── Stored rows

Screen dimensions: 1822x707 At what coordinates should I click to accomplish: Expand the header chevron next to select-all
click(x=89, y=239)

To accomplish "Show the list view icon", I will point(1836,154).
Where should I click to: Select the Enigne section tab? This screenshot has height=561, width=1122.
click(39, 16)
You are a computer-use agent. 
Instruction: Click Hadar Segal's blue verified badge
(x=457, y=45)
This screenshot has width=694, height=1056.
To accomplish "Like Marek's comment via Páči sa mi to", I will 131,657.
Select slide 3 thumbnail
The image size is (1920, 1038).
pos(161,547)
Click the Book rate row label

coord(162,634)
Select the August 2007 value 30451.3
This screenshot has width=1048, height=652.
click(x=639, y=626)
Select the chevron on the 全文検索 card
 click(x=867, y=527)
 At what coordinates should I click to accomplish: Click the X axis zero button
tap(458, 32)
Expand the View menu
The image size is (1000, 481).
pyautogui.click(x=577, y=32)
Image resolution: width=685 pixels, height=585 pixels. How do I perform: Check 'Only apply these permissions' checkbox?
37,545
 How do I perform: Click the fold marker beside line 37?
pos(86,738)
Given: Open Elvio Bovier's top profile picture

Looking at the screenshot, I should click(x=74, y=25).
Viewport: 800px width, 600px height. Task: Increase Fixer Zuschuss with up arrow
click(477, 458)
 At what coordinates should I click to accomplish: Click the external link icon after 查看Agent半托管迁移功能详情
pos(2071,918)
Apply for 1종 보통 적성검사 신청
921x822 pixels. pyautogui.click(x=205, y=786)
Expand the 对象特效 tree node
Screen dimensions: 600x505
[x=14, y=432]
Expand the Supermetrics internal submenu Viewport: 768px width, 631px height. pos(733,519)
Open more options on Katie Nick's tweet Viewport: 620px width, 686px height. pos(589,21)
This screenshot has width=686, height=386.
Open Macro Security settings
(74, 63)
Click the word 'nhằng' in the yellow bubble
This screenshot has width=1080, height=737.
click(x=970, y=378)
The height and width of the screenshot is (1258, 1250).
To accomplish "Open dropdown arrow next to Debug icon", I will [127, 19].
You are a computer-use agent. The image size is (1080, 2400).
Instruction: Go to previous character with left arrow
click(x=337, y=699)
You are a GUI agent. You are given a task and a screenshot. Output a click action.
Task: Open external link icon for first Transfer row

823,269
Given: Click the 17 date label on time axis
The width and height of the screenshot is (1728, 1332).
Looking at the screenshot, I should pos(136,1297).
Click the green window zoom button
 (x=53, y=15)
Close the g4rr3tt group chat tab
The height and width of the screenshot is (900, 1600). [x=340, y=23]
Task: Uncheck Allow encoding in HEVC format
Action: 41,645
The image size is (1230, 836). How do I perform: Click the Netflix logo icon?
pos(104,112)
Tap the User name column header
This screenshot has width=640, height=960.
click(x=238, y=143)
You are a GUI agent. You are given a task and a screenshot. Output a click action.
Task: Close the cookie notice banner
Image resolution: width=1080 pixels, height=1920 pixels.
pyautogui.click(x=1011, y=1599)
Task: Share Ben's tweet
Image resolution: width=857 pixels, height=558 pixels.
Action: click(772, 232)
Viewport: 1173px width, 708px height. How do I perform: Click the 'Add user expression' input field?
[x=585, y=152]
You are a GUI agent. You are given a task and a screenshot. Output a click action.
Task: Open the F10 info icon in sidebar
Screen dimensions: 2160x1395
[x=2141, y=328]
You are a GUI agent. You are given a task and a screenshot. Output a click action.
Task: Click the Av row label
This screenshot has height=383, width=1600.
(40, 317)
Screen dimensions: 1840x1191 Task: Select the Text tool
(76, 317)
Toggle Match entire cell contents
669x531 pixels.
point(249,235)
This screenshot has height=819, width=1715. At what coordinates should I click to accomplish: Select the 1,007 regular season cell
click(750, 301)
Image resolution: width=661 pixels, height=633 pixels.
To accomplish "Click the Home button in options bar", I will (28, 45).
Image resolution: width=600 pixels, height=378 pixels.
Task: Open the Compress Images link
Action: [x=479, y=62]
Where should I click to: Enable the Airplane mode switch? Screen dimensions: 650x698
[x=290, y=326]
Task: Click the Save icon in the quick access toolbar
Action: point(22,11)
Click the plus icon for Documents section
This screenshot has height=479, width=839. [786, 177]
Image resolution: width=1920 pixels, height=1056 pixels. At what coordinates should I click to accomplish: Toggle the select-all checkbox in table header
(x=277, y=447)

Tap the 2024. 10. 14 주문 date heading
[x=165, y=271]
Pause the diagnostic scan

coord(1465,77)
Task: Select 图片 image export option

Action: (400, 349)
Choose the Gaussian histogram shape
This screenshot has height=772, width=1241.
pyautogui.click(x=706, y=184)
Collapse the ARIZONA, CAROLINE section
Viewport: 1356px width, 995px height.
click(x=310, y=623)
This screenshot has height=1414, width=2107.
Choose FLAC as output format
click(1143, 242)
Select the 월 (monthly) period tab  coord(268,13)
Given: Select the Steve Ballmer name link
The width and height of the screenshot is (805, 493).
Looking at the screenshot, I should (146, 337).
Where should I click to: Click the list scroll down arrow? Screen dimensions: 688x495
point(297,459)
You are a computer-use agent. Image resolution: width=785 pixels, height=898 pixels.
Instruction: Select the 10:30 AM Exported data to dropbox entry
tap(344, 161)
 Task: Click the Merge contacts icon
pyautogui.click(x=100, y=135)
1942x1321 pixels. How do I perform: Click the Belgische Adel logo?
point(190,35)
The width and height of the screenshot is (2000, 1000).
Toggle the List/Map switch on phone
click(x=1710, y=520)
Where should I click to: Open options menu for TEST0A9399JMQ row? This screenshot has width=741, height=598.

────

**Work to do**
Copy out the records again, word for word, from the beginning through the line containing "will [127, 19].", including that line.

**Task answer**
Screen dimensions: 1822x707 At what coordinates should I click to accomplish: Expand the header chevron next to select-all
click(x=89, y=239)

To accomplish "Show the list view icon", I will point(1836,154).
Where should I click to: Select the Enigne section tab? This screenshot has height=561, width=1122.
click(39, 16)
You are a computer-use agent. 
Instruction: Click Hadar Segal's blue verified badge
(x=457, y=45)
This screenshot has width=694, height=1056.
To accomplish "Like Marek's comment via Páči sa mi to", I will 131,657.
Select slide 3 thumbnail
The image size is (1920, 1038).
pos(161,547)
Click the Book rate row label

coord(162,634)
Select the August 2007 value 30451.3
This screenshot has width=1048, height=652.
click(x=639, y=626)
Select the chevron on the 全文検索 card
 click(x=867, y=527)
 At what coordinates should I click to accomplish: Click the X axis zero button
tap(458, 32)
Expand the View menu
The image size is (1000, 481).
pyautogui.click(x=577, y=32)
Image resolution: width=685 pixels, height=585 pixels. How do I perform: Check 'Only apply these permissions' checkbox?
37,545
 How do I perform: Click the fold marker beside line 37?
pos(86,738)
Given: Open Elvio Bovier's top profile picture

Looking at the screenshot, I should click(x=74, y=25).
Viewport: 800px width, 600px height. Task: Increase Fixer Zuschuss with up arrow
click(477, 458)
 At what coordinates should I click to accomplish: Click the external link icon after 查看Agent半托管迁移功能详情
pos(2071,918)
Apply for 1종 보통 적성검사 신청
921x822 pixels. pyautogui.click(x=205, y=786)
Expand the 对象特效 tree node
Screen dimensions: 600x505
[x=14, y=432]
Expand the Supermetrics internal submenu Viewport: 768px width, 631px height. pos(733,519)
Open more options on Katie Nick's tweet Viewport: 620px width, 686px height. pos(589,21)
This screenshot has width=686, height=386.
Open Macro Security settings
(74, 63)
Click the word 'nhằng' in the yellow bubble
This screenshot has width=1080, height=737.
click(x=970, y=378)
The height and width of the screenshot is (1258, 1250).
To accomplish "Open dropdown arrow next to Debug icon", I will [127, 19].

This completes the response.